> Activity:
Given the records below, would you repeat exactly the lines that begin at the one containing "This screenshot has width=450, height=800." and end at the one containing "Switch to the 已连接", inclusive?

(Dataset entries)
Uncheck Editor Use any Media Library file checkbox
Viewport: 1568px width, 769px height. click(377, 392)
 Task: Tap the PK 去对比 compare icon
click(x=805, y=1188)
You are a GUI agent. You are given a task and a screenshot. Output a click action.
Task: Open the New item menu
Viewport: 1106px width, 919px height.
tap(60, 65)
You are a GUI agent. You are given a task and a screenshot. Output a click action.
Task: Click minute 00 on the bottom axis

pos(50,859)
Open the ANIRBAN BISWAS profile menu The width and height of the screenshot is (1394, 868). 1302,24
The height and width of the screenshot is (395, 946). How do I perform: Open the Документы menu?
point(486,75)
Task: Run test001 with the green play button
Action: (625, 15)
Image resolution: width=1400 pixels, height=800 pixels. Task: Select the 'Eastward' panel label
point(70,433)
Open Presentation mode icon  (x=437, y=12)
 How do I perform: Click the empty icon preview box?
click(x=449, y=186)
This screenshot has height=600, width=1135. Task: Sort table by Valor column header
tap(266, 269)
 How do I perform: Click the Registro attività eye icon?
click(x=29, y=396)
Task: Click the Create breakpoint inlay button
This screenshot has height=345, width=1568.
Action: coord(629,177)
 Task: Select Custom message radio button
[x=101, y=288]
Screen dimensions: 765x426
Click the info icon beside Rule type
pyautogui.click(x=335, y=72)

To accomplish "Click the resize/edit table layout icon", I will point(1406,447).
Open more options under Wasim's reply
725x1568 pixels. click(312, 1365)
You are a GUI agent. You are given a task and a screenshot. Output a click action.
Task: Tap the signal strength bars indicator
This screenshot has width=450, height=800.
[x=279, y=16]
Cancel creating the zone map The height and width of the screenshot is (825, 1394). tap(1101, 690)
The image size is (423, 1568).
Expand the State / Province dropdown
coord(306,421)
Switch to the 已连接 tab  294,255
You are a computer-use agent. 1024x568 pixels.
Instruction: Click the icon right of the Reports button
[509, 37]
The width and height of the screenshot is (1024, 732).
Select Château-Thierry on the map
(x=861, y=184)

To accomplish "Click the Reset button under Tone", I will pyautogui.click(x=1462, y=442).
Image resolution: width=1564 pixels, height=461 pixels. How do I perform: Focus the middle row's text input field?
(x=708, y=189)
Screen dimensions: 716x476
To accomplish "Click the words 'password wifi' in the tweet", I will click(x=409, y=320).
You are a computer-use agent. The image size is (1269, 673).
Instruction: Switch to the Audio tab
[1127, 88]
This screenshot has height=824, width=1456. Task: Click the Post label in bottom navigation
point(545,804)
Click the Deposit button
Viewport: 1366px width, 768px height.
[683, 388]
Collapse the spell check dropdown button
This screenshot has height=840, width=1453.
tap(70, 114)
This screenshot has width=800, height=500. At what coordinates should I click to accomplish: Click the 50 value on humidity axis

> Exercise response:
This screenshot has width=450, height=800.
[x=279, y=16]
Cancel creating the zone map The height and width of the screenshot is (825, 1394). tap(1101, 690)
The image size is (423, 1568).
Expand the State / Province dropdown
coord(306,421)
Switch to the 已连接 tab  294,255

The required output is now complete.